ノースカロライナ州立大学ユニバーサルデザイン所長のロナルド・メイス氏によって提唱されたユニバーサルデザインの定義と7つの原則を見てみましょう。
特殊な設計や改造をしなくても、できる限り全ての人にとって使いやすい製品や環境のデザイン。
公平に使用できるもの
融通性のあるもの
簡単で直感的に使えるもの
わかりやすい情報が提供されているもの
失敗しても問題のないもの
身体的負担の少ないもの
大きさや寸法が使い勝手の良いもの
最近では、自動車メーカーや電機メーカー、文具メーカーなどで幅広くユニバーサルデザインが取り上げられ、様々な商品開発がなされています。特定の高齢者や障害者の方だけではなく、こどもや妊婦さん、一時的に怪我をされた方など、より多くの使用者にとって使いやすいものづくりの姿勢が特徴のひとつです。

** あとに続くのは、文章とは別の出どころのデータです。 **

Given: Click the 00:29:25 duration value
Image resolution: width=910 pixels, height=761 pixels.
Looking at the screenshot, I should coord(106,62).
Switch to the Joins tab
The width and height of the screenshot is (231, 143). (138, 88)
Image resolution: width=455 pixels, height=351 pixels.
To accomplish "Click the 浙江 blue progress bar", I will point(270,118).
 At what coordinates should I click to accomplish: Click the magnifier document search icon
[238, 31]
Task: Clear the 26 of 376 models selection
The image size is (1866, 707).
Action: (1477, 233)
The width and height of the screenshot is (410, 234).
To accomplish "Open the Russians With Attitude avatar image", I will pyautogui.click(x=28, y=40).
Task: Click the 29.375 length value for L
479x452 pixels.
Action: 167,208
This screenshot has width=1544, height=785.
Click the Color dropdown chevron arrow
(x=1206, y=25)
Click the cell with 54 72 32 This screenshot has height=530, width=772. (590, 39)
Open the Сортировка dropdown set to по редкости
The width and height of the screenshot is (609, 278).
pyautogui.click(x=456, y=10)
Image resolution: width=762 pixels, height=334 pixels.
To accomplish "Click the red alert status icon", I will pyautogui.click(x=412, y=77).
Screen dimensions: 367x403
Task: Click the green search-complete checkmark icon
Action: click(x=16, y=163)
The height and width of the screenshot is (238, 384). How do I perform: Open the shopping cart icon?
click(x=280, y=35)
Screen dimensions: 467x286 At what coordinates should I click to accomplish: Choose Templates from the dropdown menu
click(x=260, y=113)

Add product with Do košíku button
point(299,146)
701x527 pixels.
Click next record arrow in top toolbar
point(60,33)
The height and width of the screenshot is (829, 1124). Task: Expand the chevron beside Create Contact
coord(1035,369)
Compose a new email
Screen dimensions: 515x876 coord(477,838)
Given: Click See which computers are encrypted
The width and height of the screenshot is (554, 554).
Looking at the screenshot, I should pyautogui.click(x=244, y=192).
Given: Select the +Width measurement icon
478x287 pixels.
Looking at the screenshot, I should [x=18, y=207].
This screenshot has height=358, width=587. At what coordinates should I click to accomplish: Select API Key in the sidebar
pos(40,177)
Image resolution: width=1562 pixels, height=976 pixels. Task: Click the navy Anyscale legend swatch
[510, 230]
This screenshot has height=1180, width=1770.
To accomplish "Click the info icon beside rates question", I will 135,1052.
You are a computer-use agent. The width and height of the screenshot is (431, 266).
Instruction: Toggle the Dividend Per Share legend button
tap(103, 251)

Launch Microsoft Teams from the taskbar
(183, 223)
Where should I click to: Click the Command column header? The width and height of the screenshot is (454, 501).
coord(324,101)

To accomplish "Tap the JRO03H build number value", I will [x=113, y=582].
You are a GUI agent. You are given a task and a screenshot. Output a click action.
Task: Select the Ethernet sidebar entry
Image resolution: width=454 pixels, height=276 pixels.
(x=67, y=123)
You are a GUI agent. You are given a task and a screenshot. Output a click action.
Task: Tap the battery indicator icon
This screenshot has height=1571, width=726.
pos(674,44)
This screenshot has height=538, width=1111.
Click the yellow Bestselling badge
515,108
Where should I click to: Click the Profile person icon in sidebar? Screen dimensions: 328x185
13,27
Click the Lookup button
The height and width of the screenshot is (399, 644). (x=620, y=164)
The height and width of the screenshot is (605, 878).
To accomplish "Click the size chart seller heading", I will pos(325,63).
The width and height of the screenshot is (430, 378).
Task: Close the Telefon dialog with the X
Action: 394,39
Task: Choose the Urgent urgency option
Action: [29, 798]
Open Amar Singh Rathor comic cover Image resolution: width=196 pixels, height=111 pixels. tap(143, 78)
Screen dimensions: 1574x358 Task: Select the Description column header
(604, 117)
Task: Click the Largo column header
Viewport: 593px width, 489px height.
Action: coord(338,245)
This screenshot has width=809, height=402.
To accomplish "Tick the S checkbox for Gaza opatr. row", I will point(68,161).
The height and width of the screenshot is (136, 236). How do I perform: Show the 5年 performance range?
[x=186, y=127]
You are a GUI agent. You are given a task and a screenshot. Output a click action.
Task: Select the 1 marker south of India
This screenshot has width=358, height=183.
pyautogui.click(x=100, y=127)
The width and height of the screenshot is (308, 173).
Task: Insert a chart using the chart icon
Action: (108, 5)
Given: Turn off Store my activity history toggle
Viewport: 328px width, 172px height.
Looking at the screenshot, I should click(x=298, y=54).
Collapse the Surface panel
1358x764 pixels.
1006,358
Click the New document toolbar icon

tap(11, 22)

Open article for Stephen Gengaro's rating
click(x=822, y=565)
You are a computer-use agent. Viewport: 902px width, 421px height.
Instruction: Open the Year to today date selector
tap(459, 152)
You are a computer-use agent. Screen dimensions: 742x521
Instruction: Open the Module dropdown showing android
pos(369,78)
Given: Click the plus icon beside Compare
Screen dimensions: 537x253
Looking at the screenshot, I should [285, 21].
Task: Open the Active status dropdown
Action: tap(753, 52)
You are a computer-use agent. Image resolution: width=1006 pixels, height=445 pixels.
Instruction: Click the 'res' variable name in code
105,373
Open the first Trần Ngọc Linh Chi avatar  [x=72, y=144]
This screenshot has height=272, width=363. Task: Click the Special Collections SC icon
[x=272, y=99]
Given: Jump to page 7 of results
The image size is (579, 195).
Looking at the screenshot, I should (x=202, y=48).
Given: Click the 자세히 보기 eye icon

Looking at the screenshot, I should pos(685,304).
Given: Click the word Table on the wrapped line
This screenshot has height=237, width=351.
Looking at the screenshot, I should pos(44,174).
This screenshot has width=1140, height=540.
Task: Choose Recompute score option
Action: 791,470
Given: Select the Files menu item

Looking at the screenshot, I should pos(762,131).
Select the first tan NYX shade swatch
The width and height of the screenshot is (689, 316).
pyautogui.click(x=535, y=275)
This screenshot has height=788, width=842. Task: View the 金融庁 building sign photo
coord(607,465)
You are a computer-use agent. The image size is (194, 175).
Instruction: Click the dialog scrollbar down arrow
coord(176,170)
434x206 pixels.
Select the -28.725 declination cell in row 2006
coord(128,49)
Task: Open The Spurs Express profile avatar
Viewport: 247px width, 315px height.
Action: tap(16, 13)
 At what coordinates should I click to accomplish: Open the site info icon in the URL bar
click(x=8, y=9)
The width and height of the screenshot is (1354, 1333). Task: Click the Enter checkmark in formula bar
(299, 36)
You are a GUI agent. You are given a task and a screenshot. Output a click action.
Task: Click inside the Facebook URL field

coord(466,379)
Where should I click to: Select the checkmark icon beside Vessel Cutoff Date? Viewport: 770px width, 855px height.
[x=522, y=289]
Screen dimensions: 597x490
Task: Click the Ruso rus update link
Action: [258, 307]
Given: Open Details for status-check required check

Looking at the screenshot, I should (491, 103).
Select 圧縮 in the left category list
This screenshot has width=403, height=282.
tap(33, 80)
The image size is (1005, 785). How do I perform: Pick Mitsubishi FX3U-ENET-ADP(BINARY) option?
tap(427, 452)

ユニバーサルデザインよりも前に、アメリカには「バリアフリー」という考え方がありました。バリアフリーは「すでに存在する障害への対処策」だったのに対して、ユニバーサルデザインはものづくりにおいて初めから障害そのものを取り除こうとする考え方なのです。
90年代に入って、アメリカで障害を持った人をサポートするための「ADA法」が制定されました。そこで、ロナルド・メイス氏の提唱したユニバーサルデザインの考え方はあらゆる分野で重要視されるようになりました。
21世紀になり、少子高齢化の時代に入った日本でもユニバーサルデザインの必要性が浸透しました。特にこどもからお年寄りまでみんなが集う住宅では、誰もが快適に暮らせるための工夫が求められています。